I like it. Special Agent Dale Cooper, played by the straight-shooting Kyle MacLachlan, is kind of hilarious in his squareness, and the sultry, sexy girls are erotic in a very 1950s way - lots of sweaters with conical bosoms, even some saddle shoes thrown in the mix. Lara Flynn Boyle, who later became one of the Skeletors on The Practice was practically curvy; Sherilyn Fenn, who went on to pose for Playboy, is delicious.

The show is unquestionably weird, but the weirdness generally springs from the kind of place that most art comes from: people are constantly furrowing their brow and sighing "I could do that" about most modern/abstract art, but the fact is, they don't. Lynch's odd moments spring from that same well; when he has a high schooler breakdance out of frame in the pilot episode, it's funny and weird and honest at the same time, because high school kids do weird shit all the time, and to depict them as automatonic droids whose only function is to advance the plot would be selling them out. His odd moments feel true. They seem to reflect the kind of oddness that real people deal with during the day-to-day.

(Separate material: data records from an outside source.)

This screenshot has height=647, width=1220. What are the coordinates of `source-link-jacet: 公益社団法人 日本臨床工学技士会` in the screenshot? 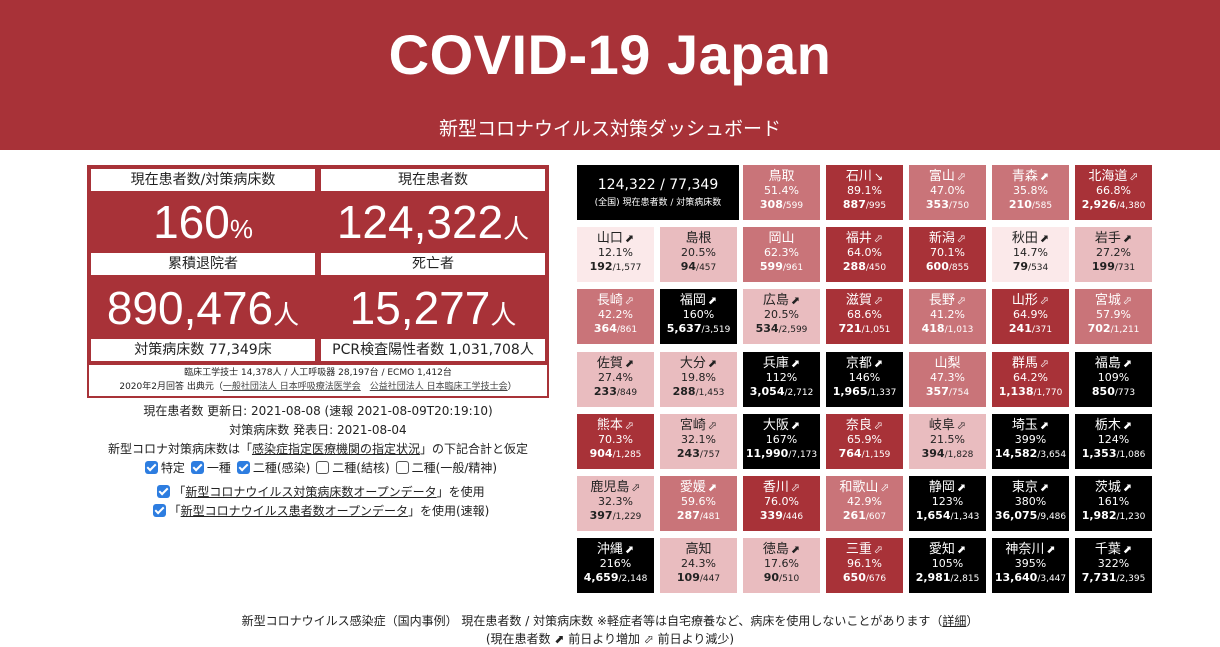 It's located at (438, 387).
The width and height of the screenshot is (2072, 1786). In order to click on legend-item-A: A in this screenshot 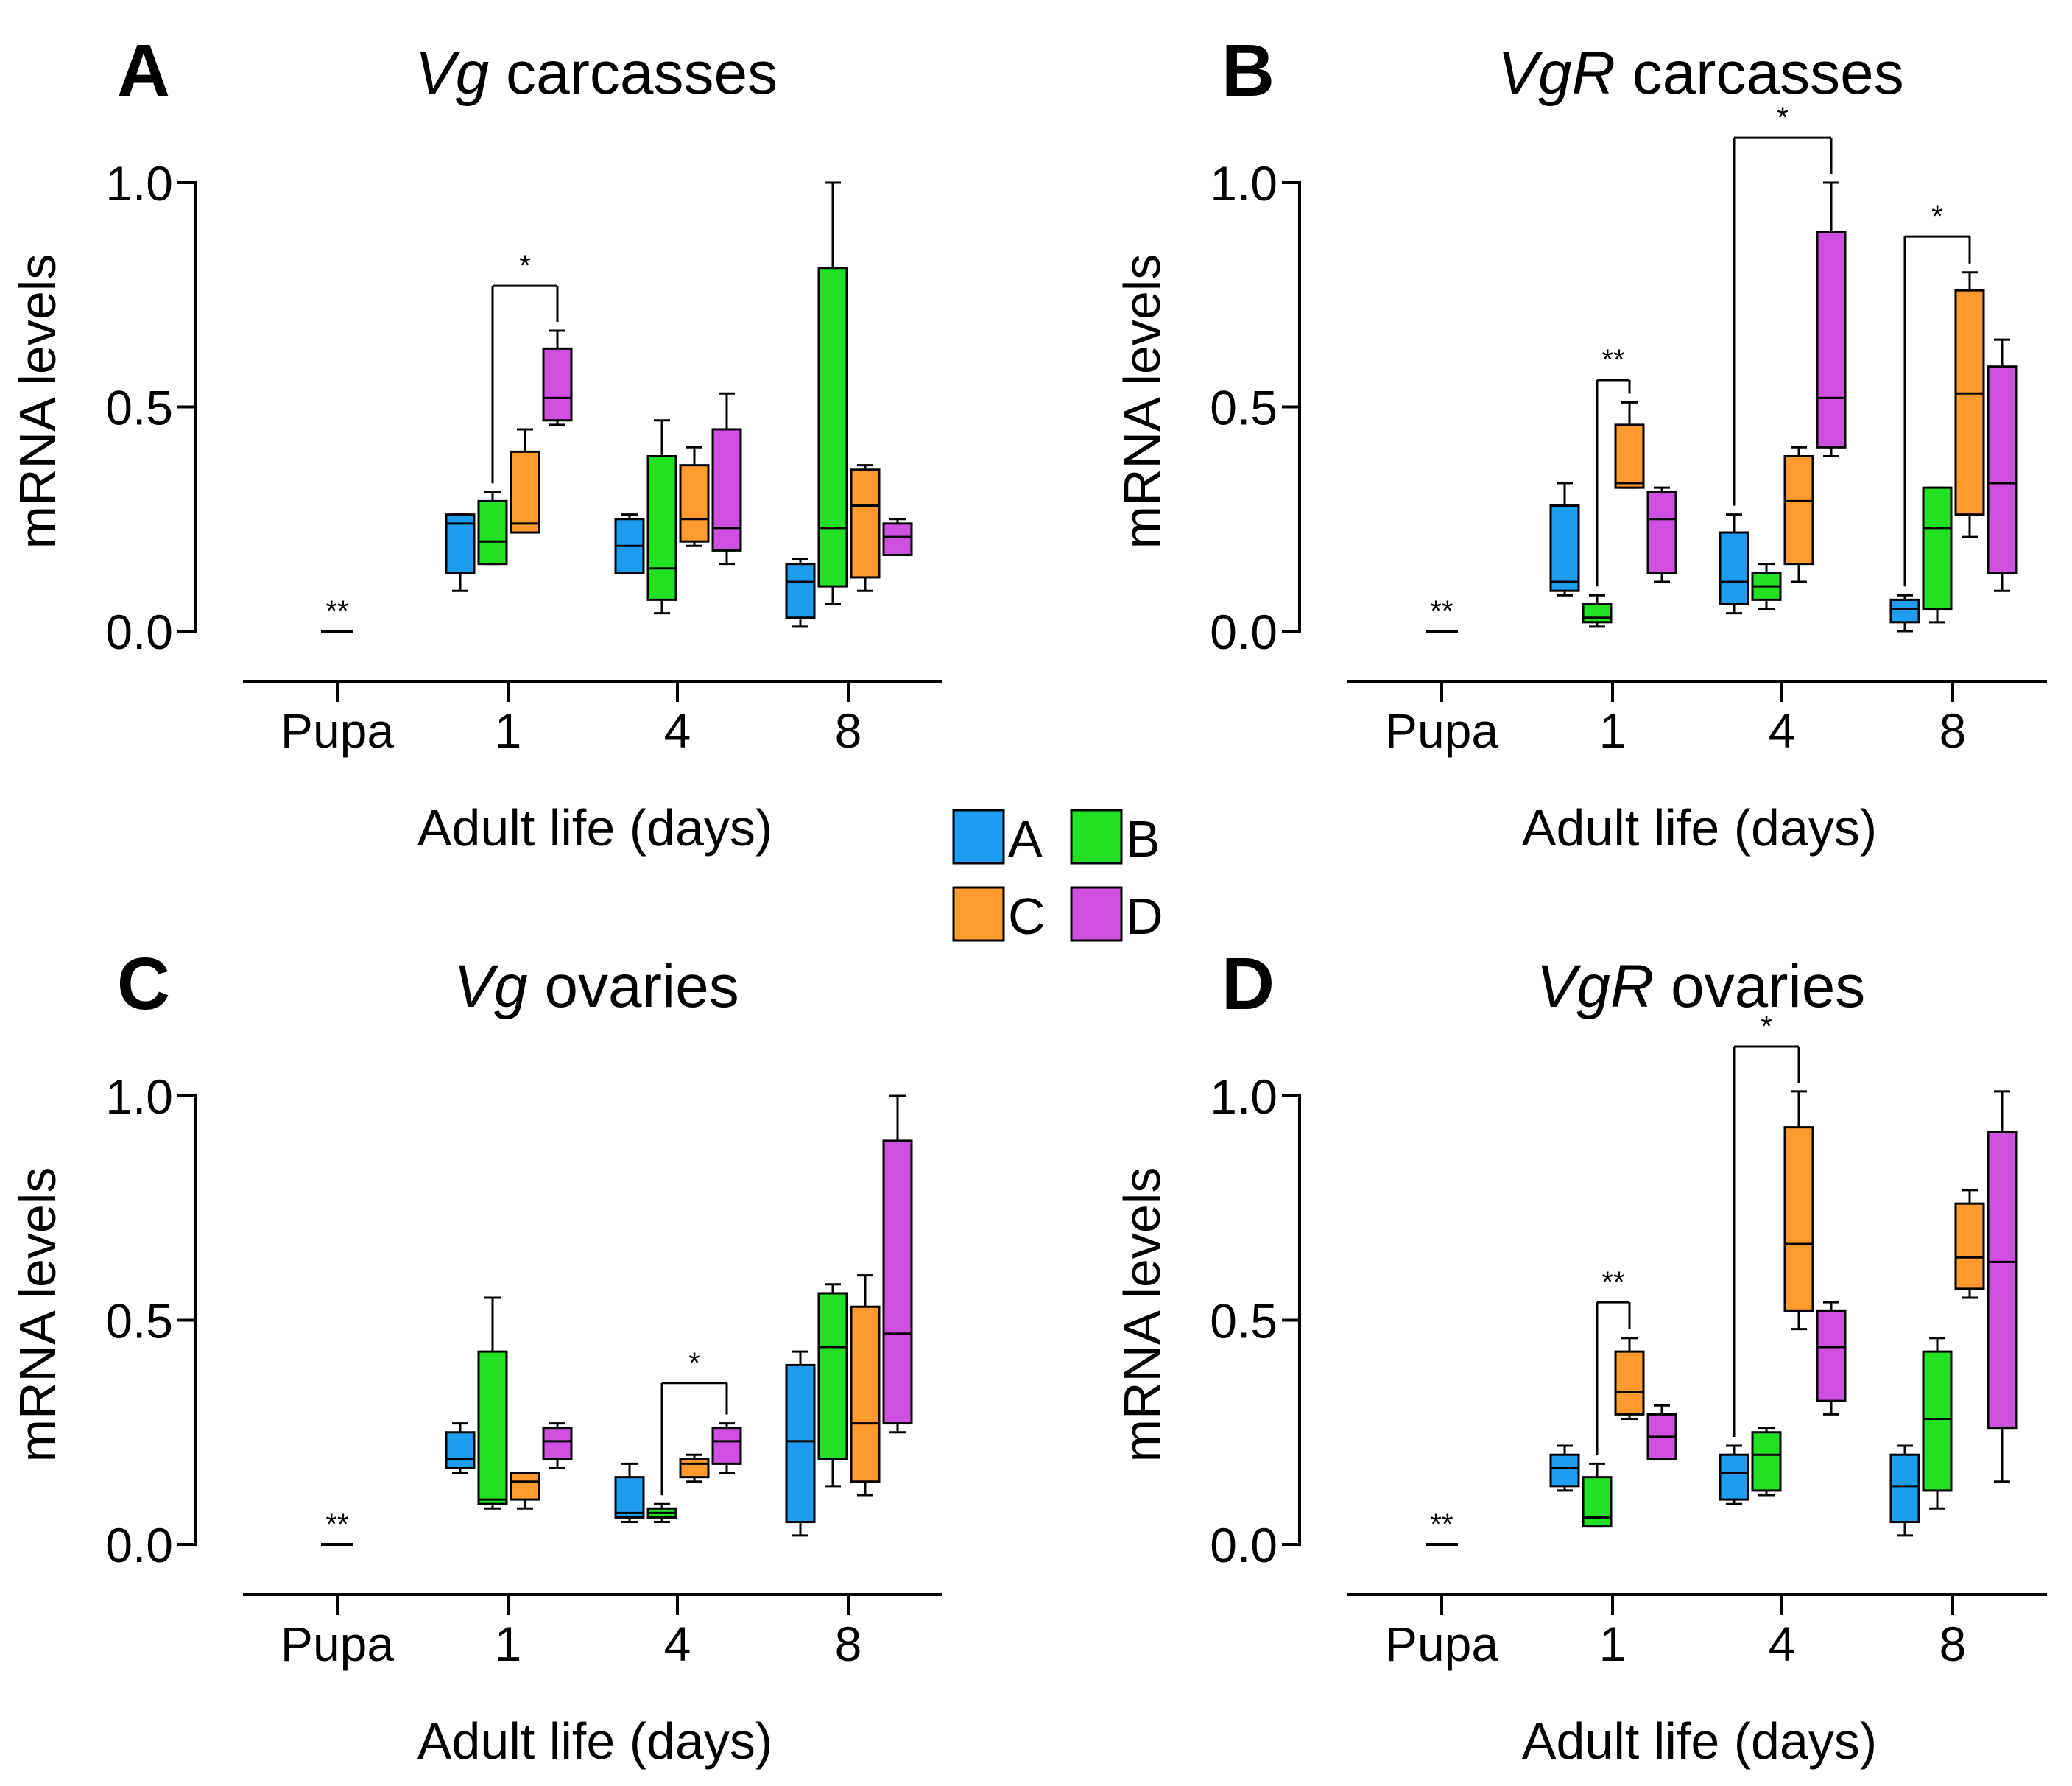, I will do `click(998, 838)`.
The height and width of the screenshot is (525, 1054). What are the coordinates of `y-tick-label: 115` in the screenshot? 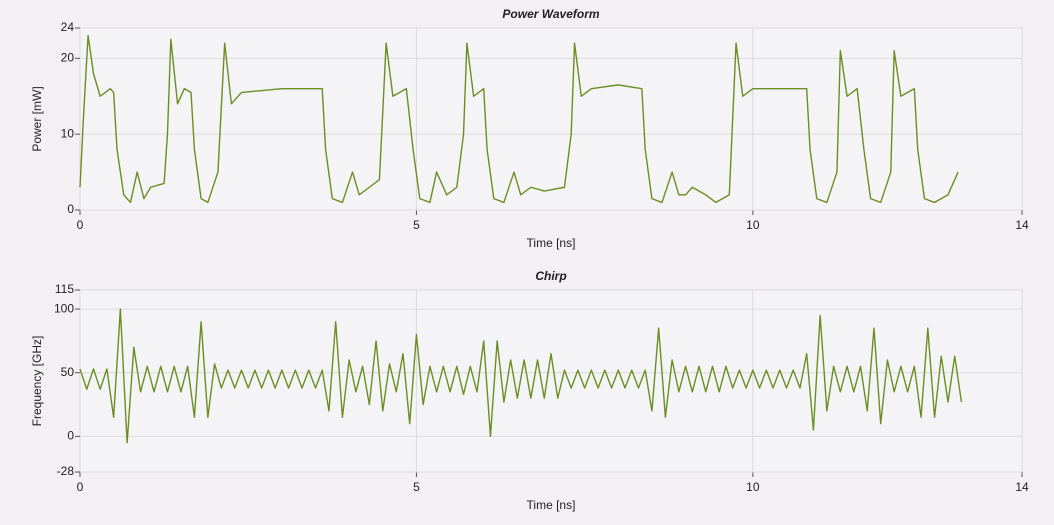 It's located at (64, 289).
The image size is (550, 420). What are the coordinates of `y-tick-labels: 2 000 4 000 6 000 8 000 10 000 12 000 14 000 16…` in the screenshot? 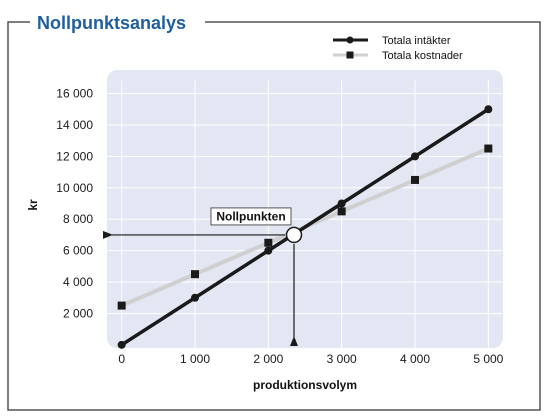 It's located at (74, 204).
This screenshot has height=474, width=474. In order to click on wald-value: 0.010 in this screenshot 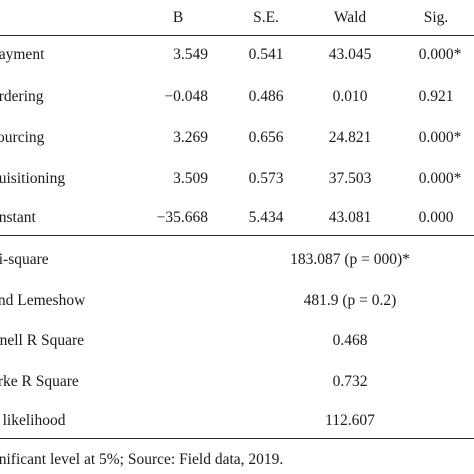, I will do `click(350, 96)`.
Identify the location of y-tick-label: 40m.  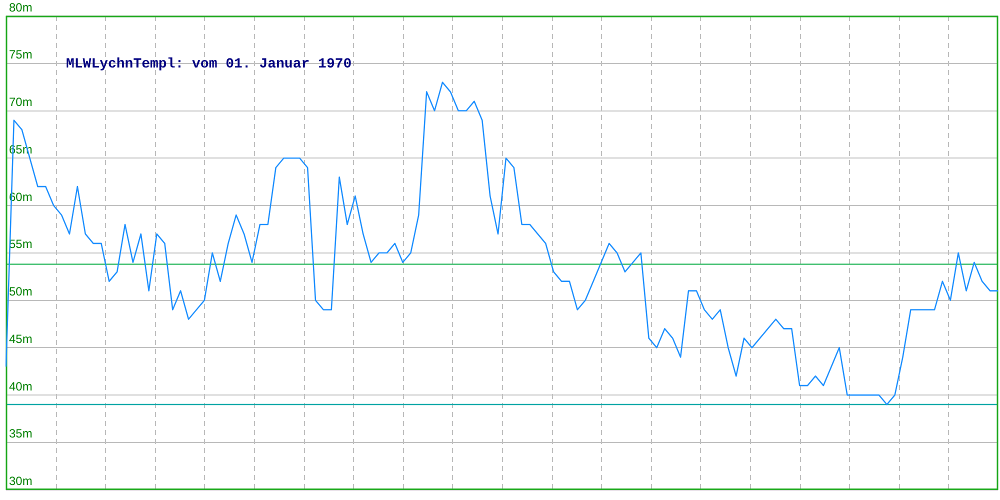
(20, 386).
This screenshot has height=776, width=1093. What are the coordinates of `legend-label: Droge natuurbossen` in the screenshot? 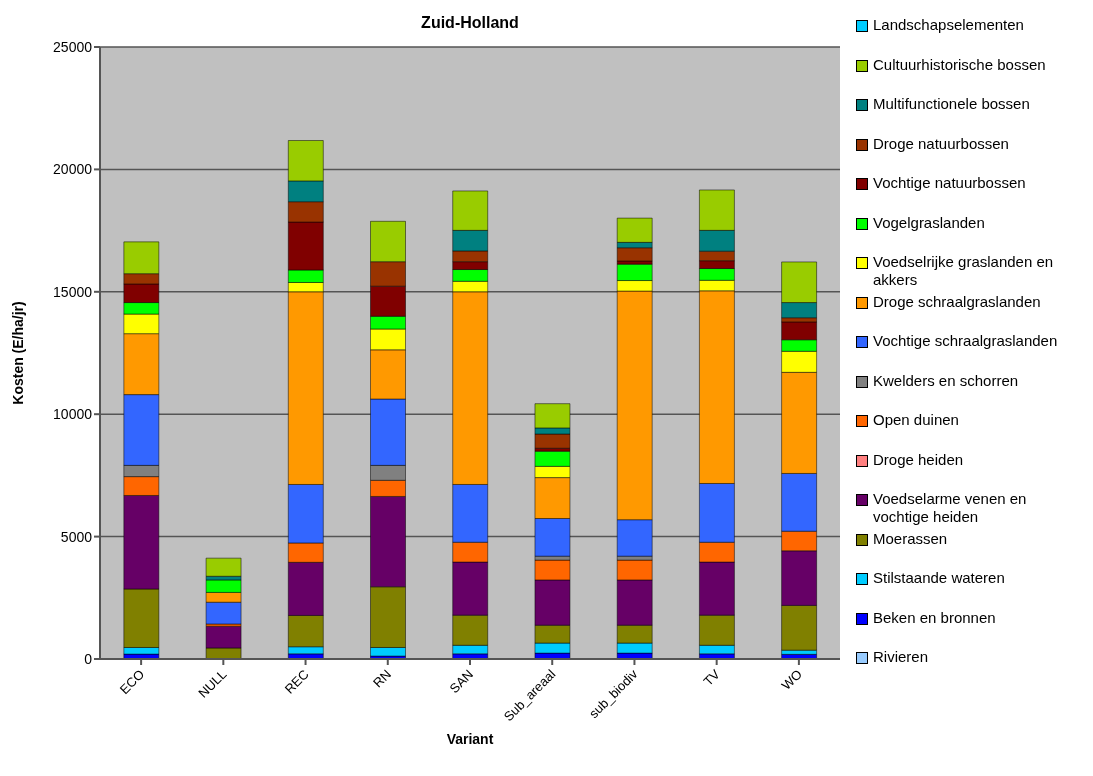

Twin Peaks is, before all other things, a soap opera. It's got that whole who-killed-Laura-Palmer element, but the mystery fades into the background ase characters fall in and out of love, beat each other up, have visions, and rely on characters named th things like "The Log Lady" to give them guidance. To be honest, it's kind of like a miles-better version of that sudsy guilty pleasure Passions, which used possessions and talking puppets as major plot points and which was like a daytime Lynch-lite show.

Having raced through a season of TP in about ten minutes, I'm now way more interested in seeing films like Blue Velvet and Mulholland Drive, because I know they're going to be weird in a really specific way. I can handle weird and bizarre and incongruous; I can handle Lynchian. Ultimately, real life is Lynchian: weird, coincidental, dangerous, and not quite what it seems.